People seek harmony and resolution, and albeit, while on favorable terms to themselves, still equilibrium is the goal. But what is necessary for a major change is a breakdown of the local harmonies, but very few want to do that. The way to a new harmony is not harmonious, but clashing and conflicts.
Aristotle was clear that while families are harmonious and share interests, multiple families have emerging properties that conflict. That new level of organization he called the polis, and the interplay of the forces between families he called politics. History is largely about politics, and we have not studied it well enough.
Democracy is an equilibrium seeking activity and is not strong enough to contain and resolve the conflict of more intense interests. Democracy tends to stabilize the existing society but if what we need is more radical change on the order of feudalism to industrialization then we will need stronger actions. While strong, verbal conflict is the desirable method, more violence might be necessary to get the attention of the key actors. If we are at the point where the caterpillar is turning onto the butterfly, we need to expect and understand that all existing relationships will churn.
This civilization of which we are a part does not seem to have the capacity to deal with its central problems of climate governance and income. It is a culture, but that culture is one of economics having replaced politics and it is killing us, with more violence on the horizon.

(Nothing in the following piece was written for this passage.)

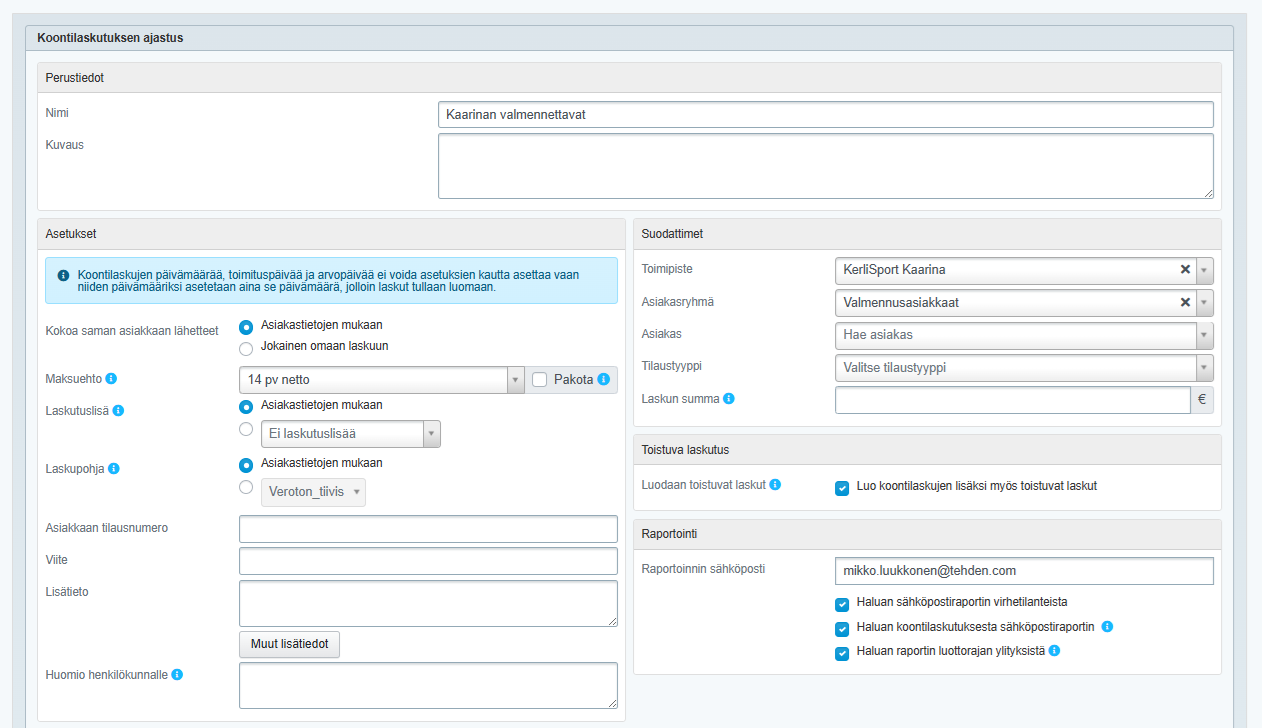Open the Hae asiakas customer dropdown

pos(1022,335)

The trillions we should have spent on education and health and quality of life, wealth, through the machinations of the industrial community into the military industrial complex. If you compare the world we have with the world that we could have had we should be ashamed. But better is to try to understand why and how it happened. If human and animal nature is to eat and reproduce and to run around, looking for food and mates on a spherical surface, maybe it would’ve been unreasonable to hope for better.
For me, one question is how to limit the damage, social and environmental, as we, in your word, “churn”.